WHAT THIS TASK INVOLVES: Once the line holding "The height and" appears, repeat it and each line after it to the end of the data, exactly and with nothing else; pictures stay out.

════════════════

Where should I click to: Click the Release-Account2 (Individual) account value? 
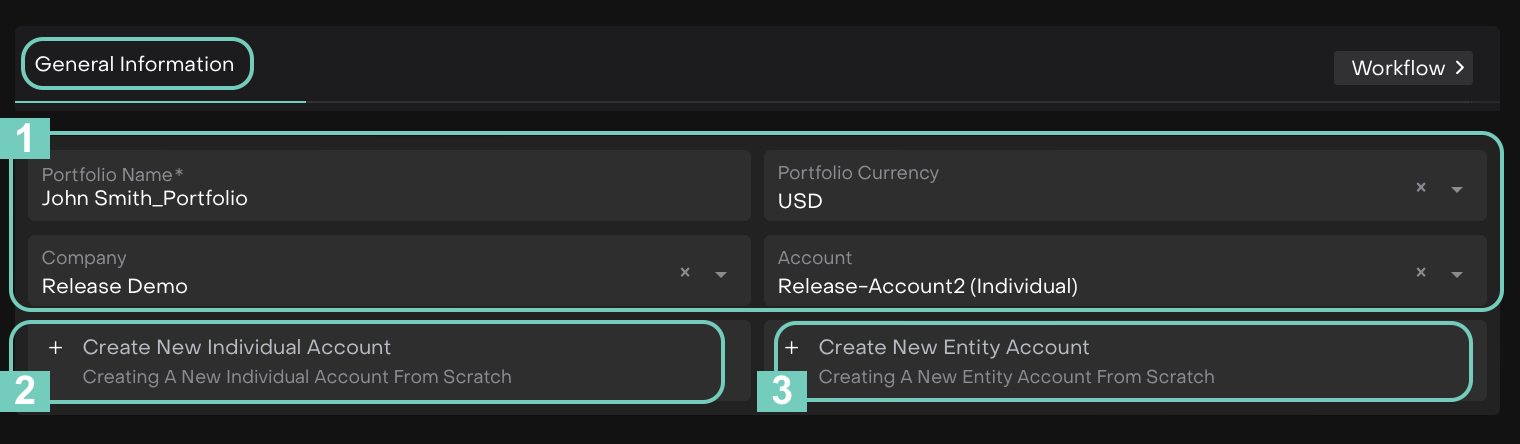927,286
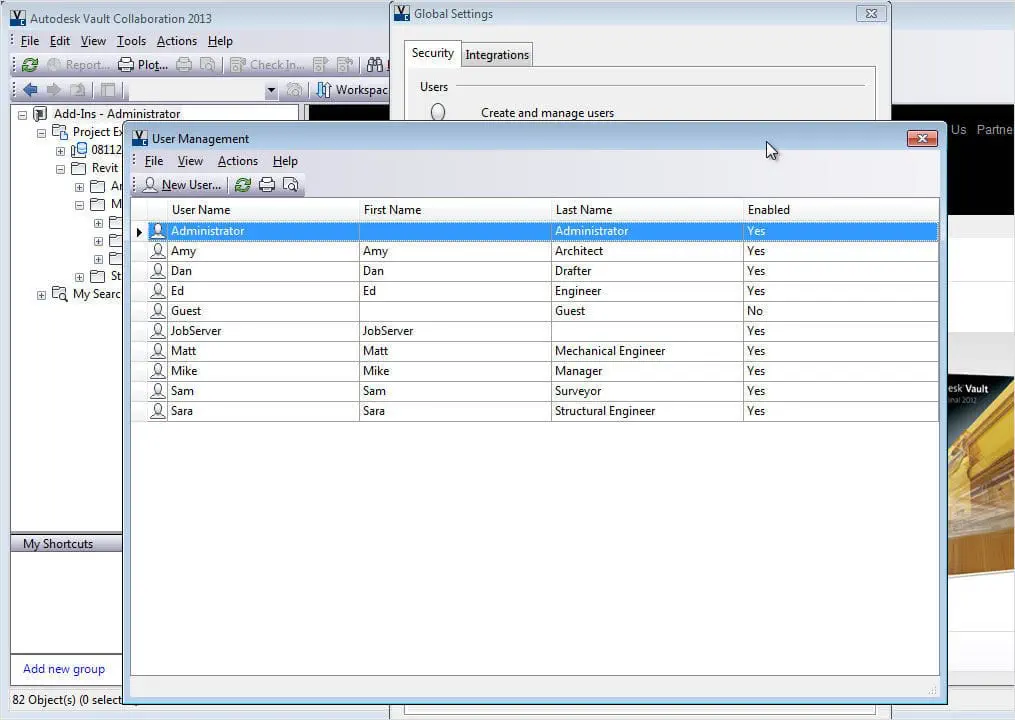Click the Workspace sync icon
1015x720 pixels.
[324, 90]
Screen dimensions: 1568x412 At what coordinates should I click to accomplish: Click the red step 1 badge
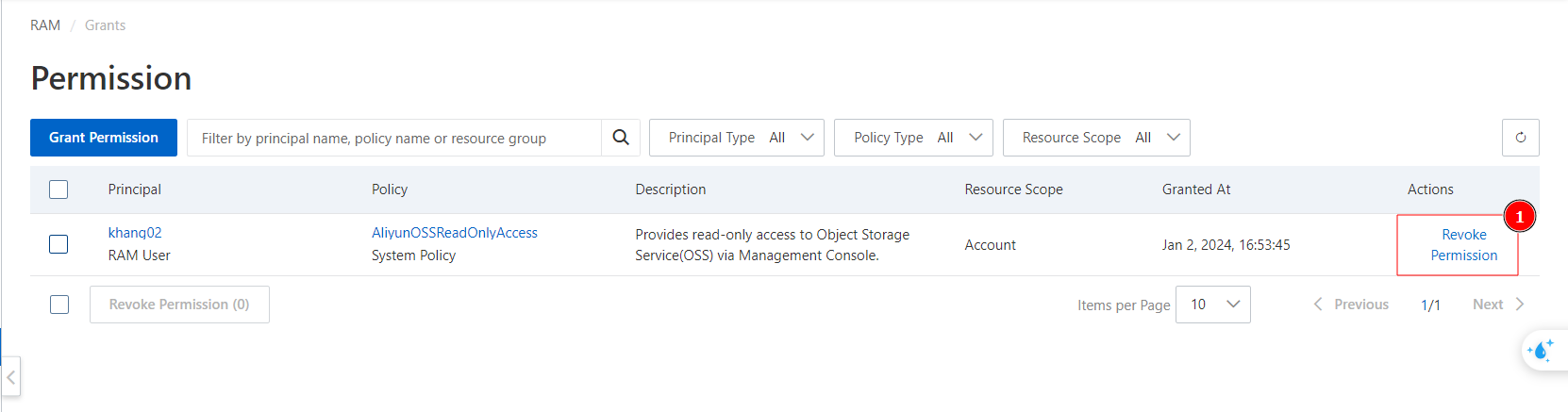(1519, 217)
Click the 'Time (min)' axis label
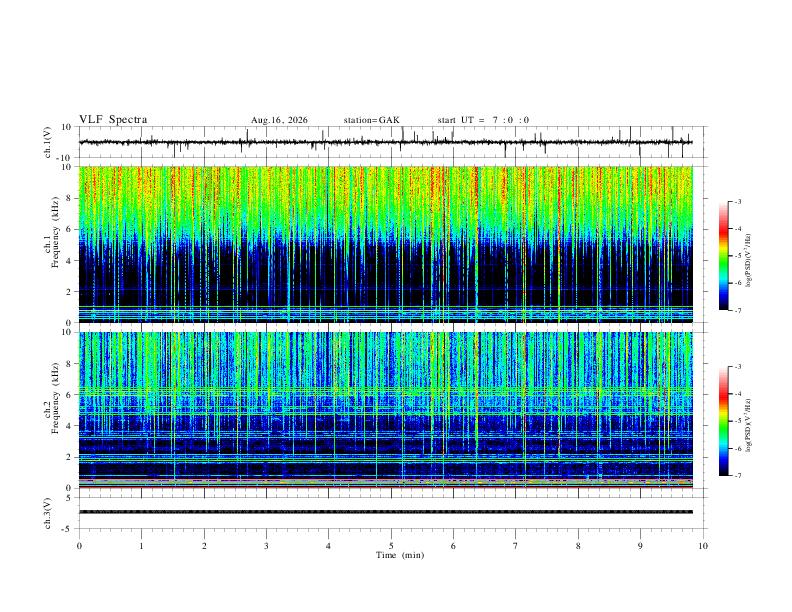This screenshot has height=612, width=792. click(400, 555)
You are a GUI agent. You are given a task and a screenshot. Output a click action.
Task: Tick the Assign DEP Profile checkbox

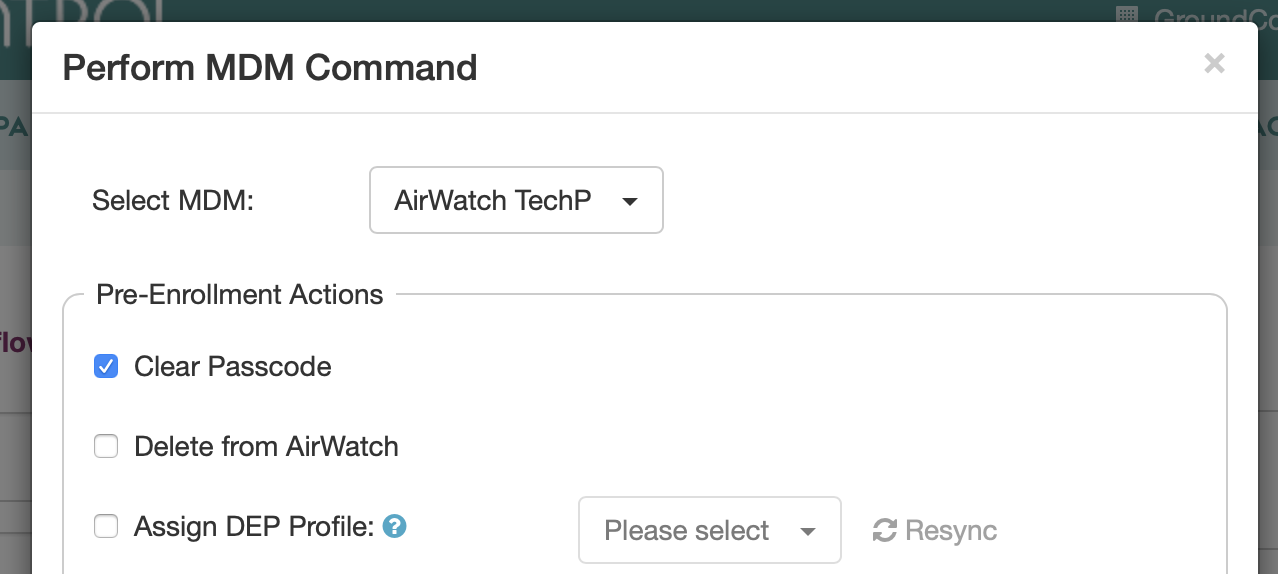[106, 526]
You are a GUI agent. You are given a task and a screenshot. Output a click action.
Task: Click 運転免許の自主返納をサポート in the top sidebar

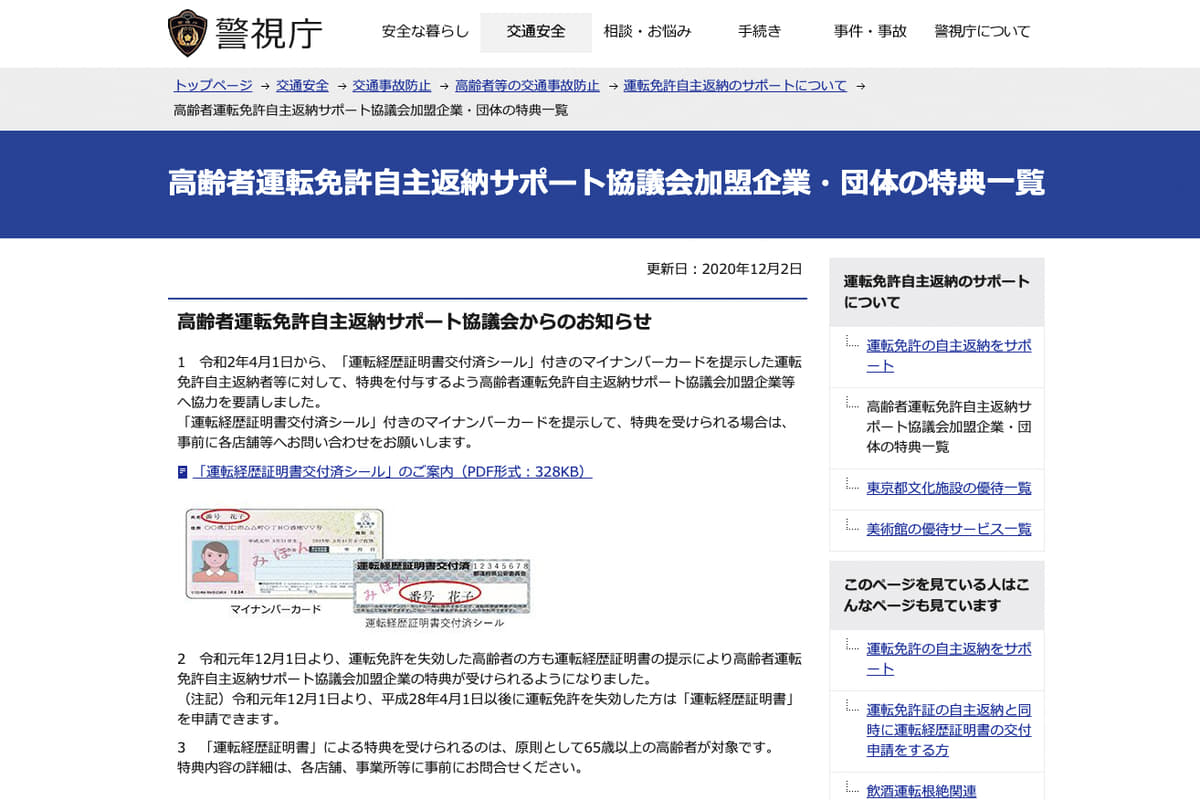[948, 355]
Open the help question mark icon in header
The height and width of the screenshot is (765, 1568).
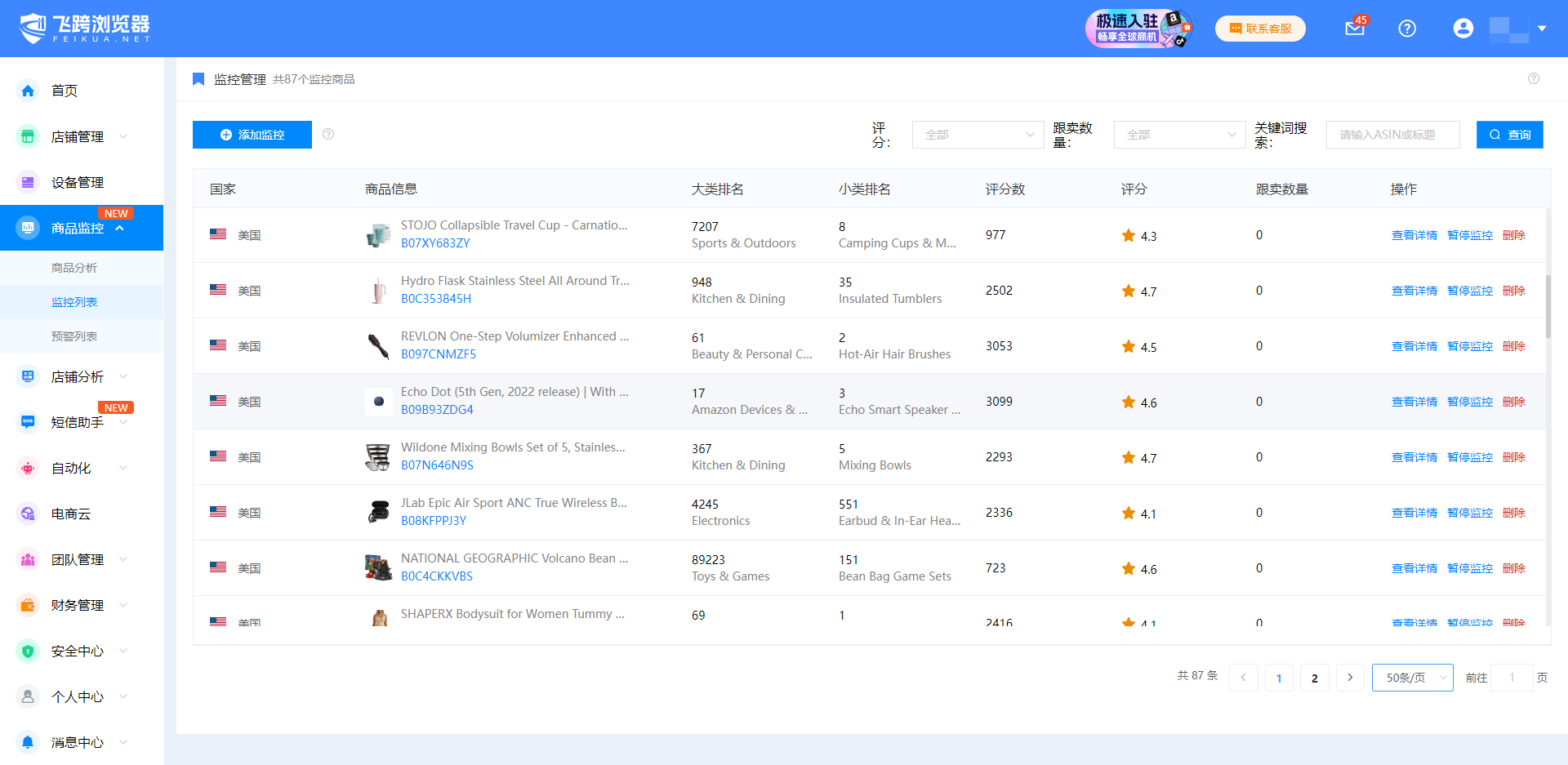pyautogui.click(x=1407, y=29)
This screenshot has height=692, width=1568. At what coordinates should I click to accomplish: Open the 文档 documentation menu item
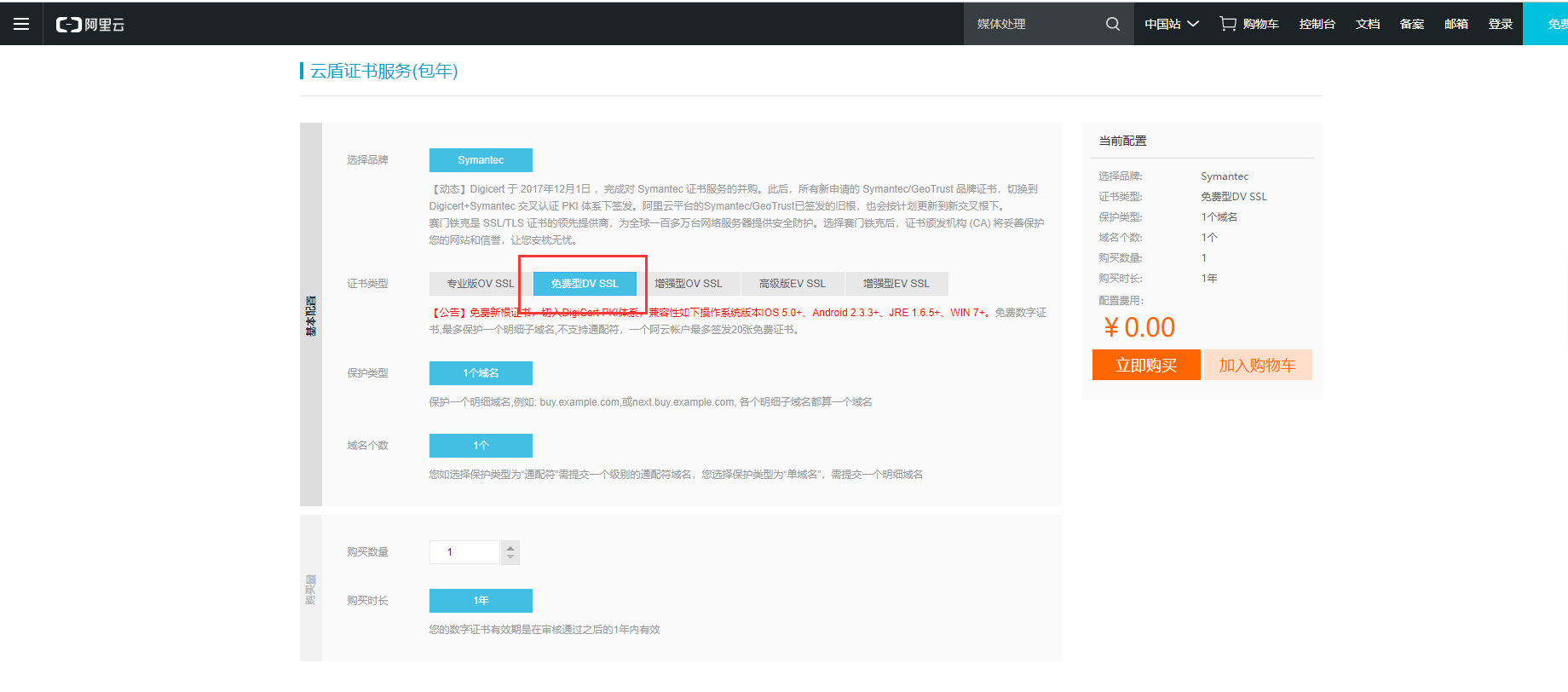click(1368, 24)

════════════════

FINISHED TASK:
The height and width of the screenshot is (765, 1568).
pyautogui.click(x=1407, y=29)
This screenshot has height=692, width=1568. At what coordinates should I click to accomplish: Open the 文档 documentation menu item
click(1368, 24)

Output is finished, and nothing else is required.